Research Areas

Autoimmune diseases are caused by a complex combination of genetic and environmental factors. While genetic studies have identified many autoimmunity genes, the mechanisms of action of most of these genes in human autoimmunity is currently unknown. Understanding the effects of disease-associated genetic variations on gene function is important because it could potentially pave the way for targeting these genes or other components within their pathways for innovative therapies. Such therapies could be tailored to individual patients, addressing the specific mechanisms underlying disease manifestation in individuals carrying these gene variants.

The laboratory investigates the in vivo immunological mechanisms, as well as the biochemical regulation and cellular functions, of two protein phosphatases: PTPN22 and PTPN2, encoded by significant autoimmunity genes. Dr. Bottini reported the initial discovery that identified PTPN22 as a major autoimmunity risk gene. Currently, PTPN22 ranks as the second most important gene in rheumatoid arthritis, and it also increases the risk of systemic lupus erythematosus, systemic sclerosis, inflammatory bowel disease (IBD), and type 1 diabetes.

Scleroderma is a severe autoimmune disease that leads to scarring of the skin and internal organs (referred to as “fibrosis"). Unfortunately, most patients are diagnosed at a stage of disease when some fibrosis of the skin and the internal organs has already occurred. In systemic lupus erythematosus, scarring of the skin and kidney fibrosis (called “nephrosclerosis”) are severe complications of cutaneous lupus and lupus nephritis. Rheumatoid arthritis can be complicated by severe scarring of the lungs. There is a critical need for medications that can significantly reduce progression of and reverse fibrosis in scleroderma, rheumatoid arthritis and lupus. Fibrosis results from multiple cellular and molecular abnormalities in the tissue microenvironment (see below), but a key downstream effector of fibrosis is the fibroblast. Targeting phosphatase signaling in fibroblasts or other cells could modify the disease course in scleroderma and potentially other fibrotic diseases such as idiopathic pulmonary fibrosis and liver fibrosis.

Protein phosphatases are powerful regulators of most biochemical signaling pathways inside cells, yet their role in fibroblasts has remained largely unexplored. Through published and preliminary experiments, we found that fibroblasts express several protein phosphatases. We are now focused on studying these molecules and assessing whether and how they can be targeted for novel anti-fibrotic therapies.

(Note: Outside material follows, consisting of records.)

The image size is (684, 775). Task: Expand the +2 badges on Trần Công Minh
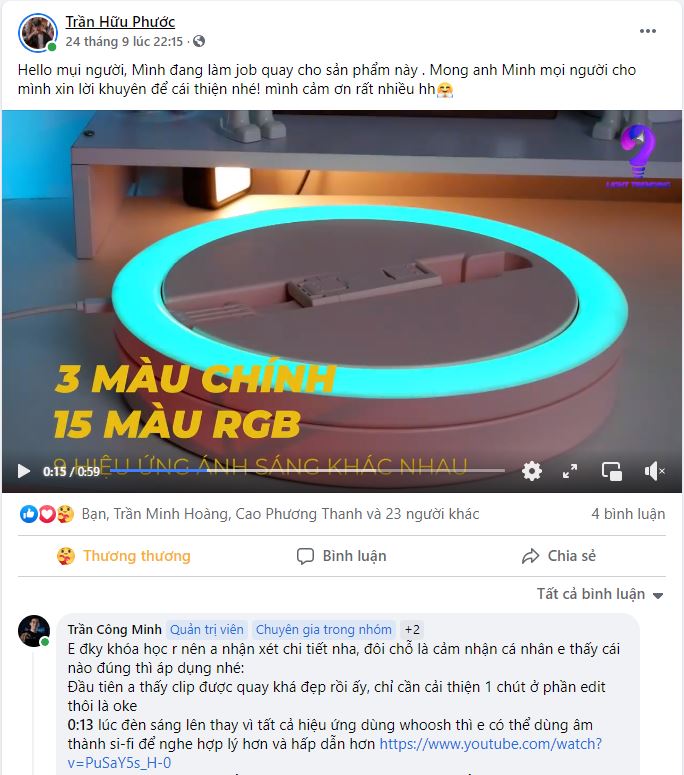pyautogui.click(x=412, y=629)
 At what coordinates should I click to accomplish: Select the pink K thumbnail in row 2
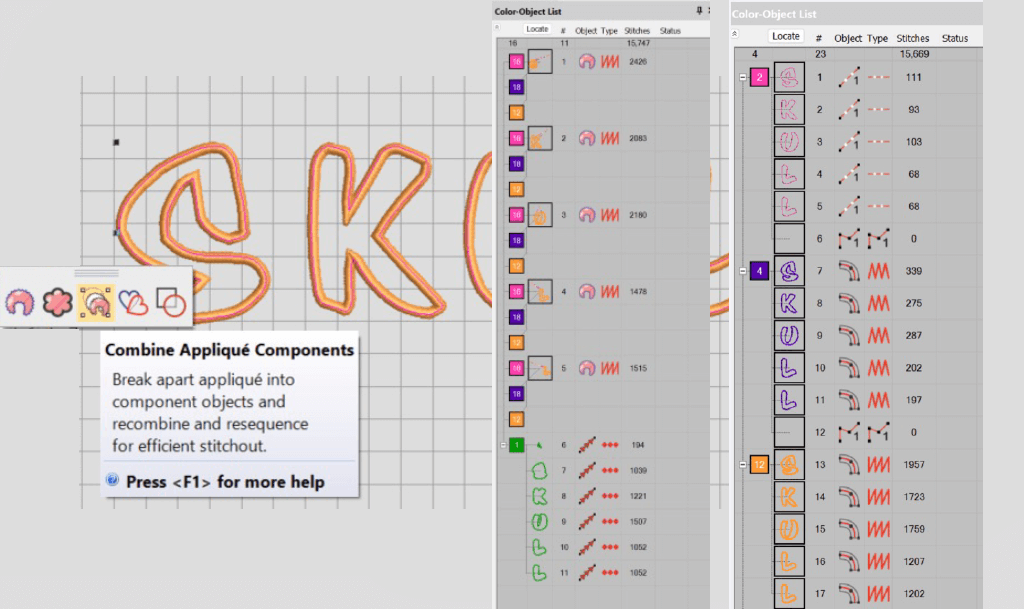point(789,109)
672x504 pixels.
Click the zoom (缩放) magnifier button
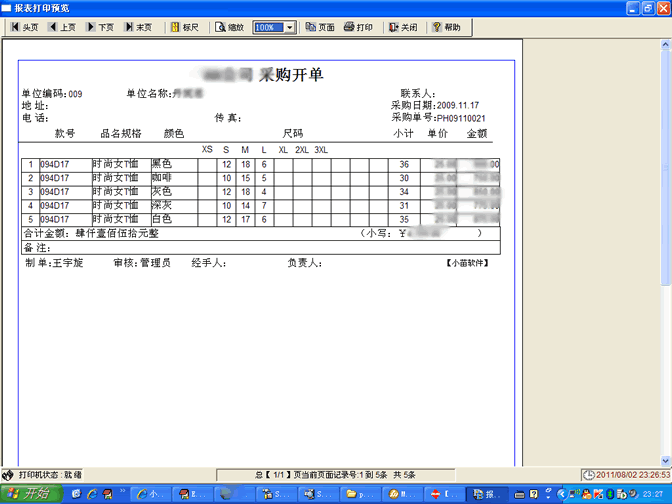(x=229, y=27)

In autoimmune diseases, there has been emphasis on known immunological mechanisms to determine their critical importance in tissue inflammation. If these mechanisms are deemed significant, efforts are made to discover or apply agents capable of suppressing them (known as immunosuppressants). This approach has worked relatively well in rheumatoid arthritis, for which we have several immunosuppressive disease-modifying medications which are effective although they increase the risk of infections and potentially cancer. However, the immunosuppressant-based approach has been much less successful in scleroderma and other autoimmune diseases. Also, a signficiant number of rheumatoid arthritis patients do not respond to or stop responding to immunosuppressants.

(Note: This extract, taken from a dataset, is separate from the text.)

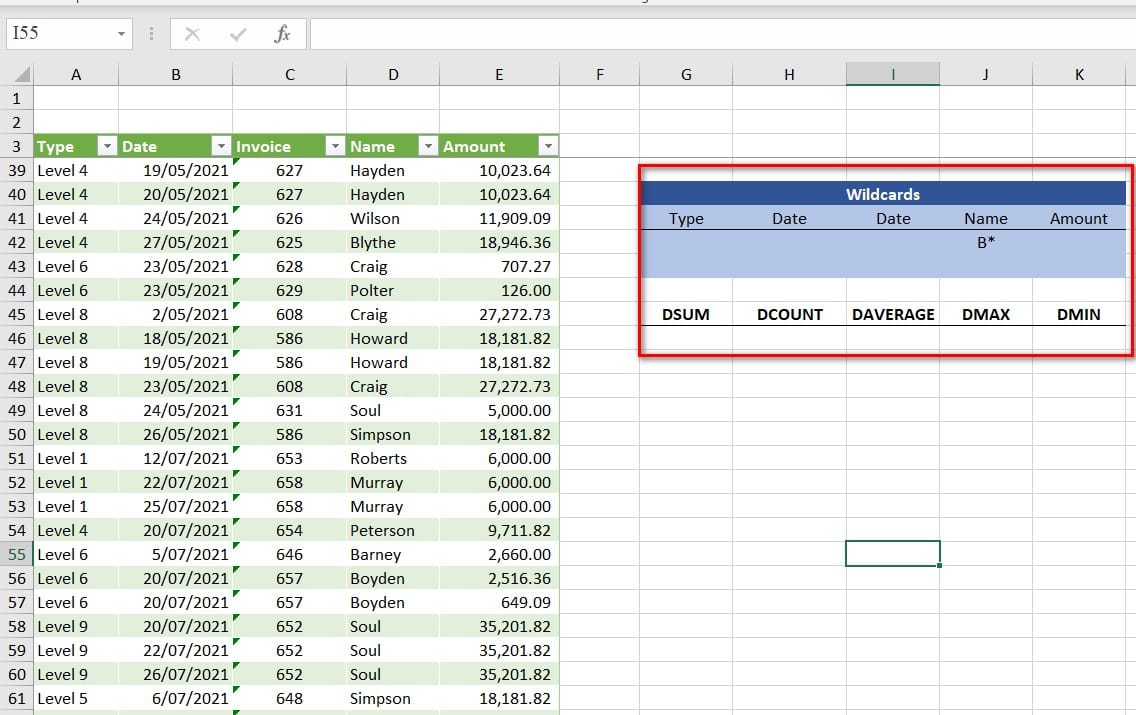This screenshot has width=1136, height=715.
Task: Click the Name Box showing I55
Action: [x=58, y=34]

Recently, there has been an increased focus on the microenvironment of affected tissues in autoimmunity (“the issue is in the tissue”). Together with the development of sophisticated single cell and spatial genomic approaches, these studies are showing that there are tissue and patient-specific alterations in cell phenotypes, cell-cell cross talk and spatial issues within affected tissues. A deeper knowledge of these complex and tissue-specific alterations and how they drive disease will lead to therapies that address the local problem. Such treatments will be safer and more personalized as they correct specific tissue alterations in selected patients without affecting the immunological mechanisms that defend us from infections and cancer.

We study local inflammation in the joints and lungs of rheumatoid arthritis patients and in the skin and lungs of scleroderma patients. We make hypotheses and test them in cell biology systems and animal models of disease. In rheumatoid arthritis, we work on interactions between local fibroblast-like cells, called synoviocytes, and immune cells. Although synoviocytes play a disease-promoting role, they are not immune cells. Therefore inhibiting synoviocyte functions would not result in the general suppression of the immune system. We study biochemical signaling pathways inside synoviocytes and how synoviocytes modulate the phenotype of T cells in the joints to render them more pathogenic.

In scleroderma, we are carrying out spatial biology studies on skin and lung tissues generously donated by our patients. We also collaborate with other KAI investigators to understand whether alterations found in studies of patient blood samples, followed longitudinally in the Kao Multispecialty Scleroderma Program, correlate with and drive pathologic changes in scleroderma tissues. Finally, we collaborate strictly with an immunoengineering laboratory to explore novel technologies to locally restore the health of the immune system in rheumatoid arthritis and scleroderma and treat disease without causing generalized immunosuppression.